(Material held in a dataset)
--- Begin ---
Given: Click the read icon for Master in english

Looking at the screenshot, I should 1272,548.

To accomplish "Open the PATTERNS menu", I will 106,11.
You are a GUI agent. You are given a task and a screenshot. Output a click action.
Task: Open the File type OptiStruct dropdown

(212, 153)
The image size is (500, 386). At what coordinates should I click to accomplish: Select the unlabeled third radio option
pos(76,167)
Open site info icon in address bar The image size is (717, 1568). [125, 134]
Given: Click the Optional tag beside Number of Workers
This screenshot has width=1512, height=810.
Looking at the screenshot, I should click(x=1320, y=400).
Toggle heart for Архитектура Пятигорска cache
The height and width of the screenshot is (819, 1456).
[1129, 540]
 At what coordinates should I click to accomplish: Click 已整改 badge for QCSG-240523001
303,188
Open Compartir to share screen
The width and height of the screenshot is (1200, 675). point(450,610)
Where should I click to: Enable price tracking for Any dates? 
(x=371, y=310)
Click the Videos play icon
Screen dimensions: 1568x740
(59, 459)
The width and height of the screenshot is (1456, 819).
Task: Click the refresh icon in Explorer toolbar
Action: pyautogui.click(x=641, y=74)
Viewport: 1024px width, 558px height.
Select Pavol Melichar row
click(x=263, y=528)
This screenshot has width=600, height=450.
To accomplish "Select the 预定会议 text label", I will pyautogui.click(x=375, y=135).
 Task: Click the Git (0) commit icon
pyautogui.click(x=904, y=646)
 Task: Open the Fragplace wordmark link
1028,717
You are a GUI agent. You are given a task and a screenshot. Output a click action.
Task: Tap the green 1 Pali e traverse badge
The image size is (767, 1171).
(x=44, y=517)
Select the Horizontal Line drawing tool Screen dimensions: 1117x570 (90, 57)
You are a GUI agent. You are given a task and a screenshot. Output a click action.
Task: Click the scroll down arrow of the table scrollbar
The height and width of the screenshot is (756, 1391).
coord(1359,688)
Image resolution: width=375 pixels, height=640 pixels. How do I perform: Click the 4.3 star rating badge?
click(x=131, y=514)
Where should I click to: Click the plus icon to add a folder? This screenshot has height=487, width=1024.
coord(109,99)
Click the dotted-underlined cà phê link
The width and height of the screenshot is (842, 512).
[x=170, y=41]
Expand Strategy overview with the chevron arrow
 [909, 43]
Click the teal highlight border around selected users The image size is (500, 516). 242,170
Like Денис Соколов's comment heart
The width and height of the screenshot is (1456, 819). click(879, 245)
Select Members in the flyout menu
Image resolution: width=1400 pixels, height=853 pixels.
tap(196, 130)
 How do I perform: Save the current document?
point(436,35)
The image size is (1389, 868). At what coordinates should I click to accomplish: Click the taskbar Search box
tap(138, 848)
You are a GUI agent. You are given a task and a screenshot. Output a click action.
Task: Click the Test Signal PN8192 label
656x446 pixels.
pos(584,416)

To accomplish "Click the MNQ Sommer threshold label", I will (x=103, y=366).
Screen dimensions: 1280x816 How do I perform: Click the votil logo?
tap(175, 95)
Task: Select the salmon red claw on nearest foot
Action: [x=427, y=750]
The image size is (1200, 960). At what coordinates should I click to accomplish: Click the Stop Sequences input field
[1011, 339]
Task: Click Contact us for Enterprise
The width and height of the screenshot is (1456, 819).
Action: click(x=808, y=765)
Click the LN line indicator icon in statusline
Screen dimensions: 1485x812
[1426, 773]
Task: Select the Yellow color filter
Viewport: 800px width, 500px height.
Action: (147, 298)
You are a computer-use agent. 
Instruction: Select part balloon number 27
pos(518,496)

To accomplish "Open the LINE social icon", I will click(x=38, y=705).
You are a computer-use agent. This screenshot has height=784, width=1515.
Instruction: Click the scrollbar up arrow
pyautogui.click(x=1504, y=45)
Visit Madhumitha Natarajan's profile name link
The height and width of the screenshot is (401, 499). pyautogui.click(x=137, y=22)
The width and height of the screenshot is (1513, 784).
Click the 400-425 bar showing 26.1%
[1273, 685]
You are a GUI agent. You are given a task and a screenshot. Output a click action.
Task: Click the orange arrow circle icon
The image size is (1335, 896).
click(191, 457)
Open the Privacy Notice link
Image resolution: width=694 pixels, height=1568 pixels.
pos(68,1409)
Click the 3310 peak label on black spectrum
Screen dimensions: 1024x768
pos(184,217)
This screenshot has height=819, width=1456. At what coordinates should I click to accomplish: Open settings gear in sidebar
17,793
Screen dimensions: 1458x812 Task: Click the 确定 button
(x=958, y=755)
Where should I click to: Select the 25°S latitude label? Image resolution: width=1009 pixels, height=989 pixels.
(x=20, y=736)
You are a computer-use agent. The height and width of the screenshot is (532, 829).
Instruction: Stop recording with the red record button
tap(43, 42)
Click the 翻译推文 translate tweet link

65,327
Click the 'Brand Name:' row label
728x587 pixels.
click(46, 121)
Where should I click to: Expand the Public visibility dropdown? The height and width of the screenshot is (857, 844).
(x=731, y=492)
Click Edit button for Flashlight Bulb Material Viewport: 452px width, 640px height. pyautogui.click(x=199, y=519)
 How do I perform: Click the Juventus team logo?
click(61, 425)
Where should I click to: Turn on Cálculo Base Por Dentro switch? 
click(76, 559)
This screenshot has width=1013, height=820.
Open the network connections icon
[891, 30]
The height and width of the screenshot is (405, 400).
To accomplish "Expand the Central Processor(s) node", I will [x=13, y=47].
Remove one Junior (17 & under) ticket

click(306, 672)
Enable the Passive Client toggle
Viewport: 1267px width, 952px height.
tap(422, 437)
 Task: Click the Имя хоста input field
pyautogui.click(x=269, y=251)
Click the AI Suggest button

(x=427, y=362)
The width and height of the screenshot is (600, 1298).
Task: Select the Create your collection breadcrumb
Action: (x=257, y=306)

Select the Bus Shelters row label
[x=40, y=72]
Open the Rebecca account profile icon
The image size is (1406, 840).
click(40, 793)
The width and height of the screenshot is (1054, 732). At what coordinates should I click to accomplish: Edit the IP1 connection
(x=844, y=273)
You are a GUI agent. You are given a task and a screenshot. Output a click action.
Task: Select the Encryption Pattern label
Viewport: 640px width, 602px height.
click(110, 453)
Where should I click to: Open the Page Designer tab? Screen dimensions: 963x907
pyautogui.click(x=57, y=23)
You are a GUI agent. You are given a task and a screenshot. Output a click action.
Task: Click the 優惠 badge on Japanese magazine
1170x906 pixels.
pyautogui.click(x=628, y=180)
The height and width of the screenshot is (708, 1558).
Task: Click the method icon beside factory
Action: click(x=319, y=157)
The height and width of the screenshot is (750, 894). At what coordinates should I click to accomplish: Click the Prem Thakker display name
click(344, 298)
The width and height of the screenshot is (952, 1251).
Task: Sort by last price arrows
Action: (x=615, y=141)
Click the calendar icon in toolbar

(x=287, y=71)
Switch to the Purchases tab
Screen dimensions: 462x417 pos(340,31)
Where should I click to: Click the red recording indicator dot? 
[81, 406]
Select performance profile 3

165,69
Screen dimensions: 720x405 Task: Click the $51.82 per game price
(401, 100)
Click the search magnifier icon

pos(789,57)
--- End ---
§ **Your instructions**
Copy out all of the material above again, line for line, with nothing changed.

§ **Full output**
Given: Click the read icon for Master in english

Looking at the screenshot, I should 1272,548.

To accomplish "Open the PATTERNS menu", I will 106,11.
You are a GUI agent. You are given a task and a screenshot. Output a click action.
Task: Open the File type OptiStruct dropdown

(212, 153)
The image size is (500, 386). At what coordinates should I click to accomplish: Select the unlabeled third radio option
pos(76,167)
Open site info icon in address bar The image size is (717, 1568). [125, 134]
Given: Click the Optional tag beside Number of Workers
This screenshot has width=1512, height=810.
Looking at the screenshot, I should click(x=1320, y=400).
Toggle heart for Архитектура Пятигорска cache
The height and width of the screenshot is (819, 1456).
[1129, 540]
 At what coordinates should I click to accomplish: Click 已整改 badge for QCSG-240523001
303,188
Open Compartir to share screen
The width and height of the screenshot is (1200, 675). point(450,610)
Where should I click to: Enable price tracking for Any dates? 
(x=371, y=310)
Click the Videos play icon
Screen dimensions: 1568x740
(59, 459)
The width and height of the screenshot is (1456, 819).
Task: Click the refresh icon in Explorer toolbar
Action: pyautogui.click(x=641, y=74)
Viewport: 1024px width, 558px height.
Select Pavol Melichar row
click(x=263, y=528)
This screenshot has width=600, height=450.
To accomplish "Select the 预定会议 text label", I will pyautogui.click(x=375, y=135).
 Task: Click the Git (0) commit icon
pyautogui.click(x=904, y=646)
 Task: Open the Fragplace wordmark link
1028,717
You are a GUI agent. You are given a task and a screenshot. Output a click action.
Task: Tap the green 1 Pali e traverse badge
The image size is (767, 1171).
(x=44, y=517)
Select the Horizontal Line drawing tool Screen dimensions: 1117x570 (90, 57)
You are a GUI agent. You are given a task and a screenshot. Output a click action.
Task: Click the scroll down arrow of the table scrollbar
The height and width of the screenshot is (756, 1391).
coord(1359,688)
Image resolution: width=375 pixels, height=640 pixels. How do I perform: Click the 4.3 star rating badge?
click(x=131, y=514)
Where should I click to: Click the plus icon to add a folder? This screenshot has height=487, width=1024.
coord(109,99)
Click the dotted-underlined cà phê link
The width and height of the screenshot is (842, 512).
[x=170, y=41]
Expand Strategy overview with the chevron arrow
 [909, 43]
Click the teal highlight border around selected users The image size is (500, 516). 242,170
Like Денис Соколов's comment heart
The width and height of the screenshot is (1456, 819). click(879, 245)
Select Members in the flyout menu
Image resolution: width=1400 pixels, height=853 pixels.
tap(196, 130)
 How do I perform: Save the current document?
point(436,35)
The image size is (1389, 868). At what coordinates should I click to accomplish: Click the taskbar Search box
tap(138, 848)
You are a GUI agent. You are given a task and a screenshot. Output a click action.
Task: Click the Test Signal PN8192 label
656x446 pixels.
pos(584,416)

To accomplish "Click the MNQ Sommer threshold label", I will (x=103, y=366).
Screen dimensions: 1280x816 How do I perform: Click the votil logo?
tap(175, 95)
Task: Select the salmon red claw on nearest foot
Action: [x=427, y=750]
The image size is (1200, 960). At what coordinates should I click to accomplish: Click the Stop Sequences input field
[1011, 339]
Task: Click Contact us for Enterprise
The width and height of the screenshot is (1456, 819).
Action: click(x=808, y=765)
Click the LN line indicator icon in statusline
Screen dimensions: 1485x812
[1426, 773]
Task: Select the Yellow color filter
Viewport: 800px width, 500px height.
Action: (147, 298)
You are a computer-use agent. 
Instruction: Select part balloon number 27
pos(518,496)

To accomplish "Open the LINE social icon", I will click(x=38, y=705).
You are a computer-use agent. This screenshot has height=784, width=1515.
Instruction: Click the scrollbar up arrow
pyautogui.click(x=1504, y=45)
Visit Madhumitha Natarajan's profile name link
The height and width of the screenshot is (401, 499). pyautogui.click(x=137, y=22)
The width and height of the screenshot is (1513, 784).
Click the 400-425 bar showing 26.1%
[1273, 685]
You are a GUI agent. You are given a task and a screenshot. Output a click action.
Task: Click the orange arrow circle icon
The image size is (1335, 896).
click(191, 457)
Open the Privacy Notice link
Image resolution: width=694 pixels, height=1568 pixels.
pos(68,1409)
Click the 3310 peak label on black spectrum
Screen dimensions: 1024x768
pos(184,217)
This screenshot has height=819, width=1456. At what coordinates should I click to accomplish: Open settings gear in sidebar
17,793
Screen dimensions: 1458x812 Task: Click the 确定 button
(x=958, y=755)
Where should I click to: Select the 25°S latitude label? Image resolution: width=1009 pixels, height=989 pixels.
(x=20, y=736)
You are a computer-use agent. The height and width of the screenshot is (532, 829).
Instruction: Stop recording with the red record button
tap(43, 42)
Click the 翻译推文 translate tweet link

65,327
Click the 'Brand Name:' row label
728x587 pixels.
click(46, 121)
Where should I click to: Expand the Public visibility dropdown? The height and width of the screenshot is (857, 844).
(x=731, y=492)
Click Edit button for Flashlight Bulb Material Viewport: 452px width, 640px height. pyautogui.click(x=199, y=519)
 How do I perform: Click the Juventus team logo?
click(61, 425)
Where should I click to: Turn on Cálculo Base Por Dentro switch? 
click(76, 559)
This screenshot has width=1013, height=820.
Open the network connections icon
[891, 30]
The height and width of the screenshot is (405, 400).
To accomplish "Expand the Central Processor(s) node", I will [x=13, y=47].
Remove one Junior (17 & under) ticket

click(306, 672)
Enable the Passive Client toggle
Viewport: 1267px width, 952px height.
tap(422, 437)
 Task: Click the Имя хоста input field
pyautogui.click(x=269, y=251)
Click the AI Suggest button

(x=427, y=362)
The width and height of the screenshot is (600, 1298).
Task: Select the Create your collection breadcrumb
Action: (x=257, y=306)

Select the Bus Shelters row label
[x=40, y=72]
Open the Rebecca account profile icon
The image size is (1406, 840).
click(40, 793)
The width and height of the screenshot is (1054, 732). At what coordinates should I click to accomplish: Edit the IP1 connection
(x=844, y=273)
You are a GUI agent. You are given a task and a screenshot. Output a click action.
Task: Select the Encryption Pattern label
Viewport: 640px width, 602px height.
click(110, 453)
Where should I click to: Open the Page Designer tab? Screen dimensions: 963x907
pyautogui.click(x=57, y=23)
You are a GUI agent. You are given a task and a screenshot. Output a click action.
Task: Click the 優惠 badge on Japanese magazine
1170x906 pixels.
pyautogui.click(x=628, y=180)
The height and width of the screenshot is (708, 1558).
Task: Click the method icon beside factory
Action: click(x=319, y=157)
The height and width of the screenshot is (750, 894). At what coordinates should I click to accomplish: Click the Prem Thakker display name
click(344, 298)
The width and height of the screenshot is (952, 1251).
Task: Sort by last price arrows
Action: (x=615, y=141)
Click the calendar icon in toolbar

(x=287, y=71)
Switch to the Purchases tab
Screen dimensions: 462x417 pos(340,31)
Where should I click to: Click the red recording indicator dot? 
[81, 406]
Select performance profile 3

165,69
Screen dimensions: 720x405 Task: Click the $51.82 per game price
(401, 100)
Click the search magnifier icon

pos(789,57)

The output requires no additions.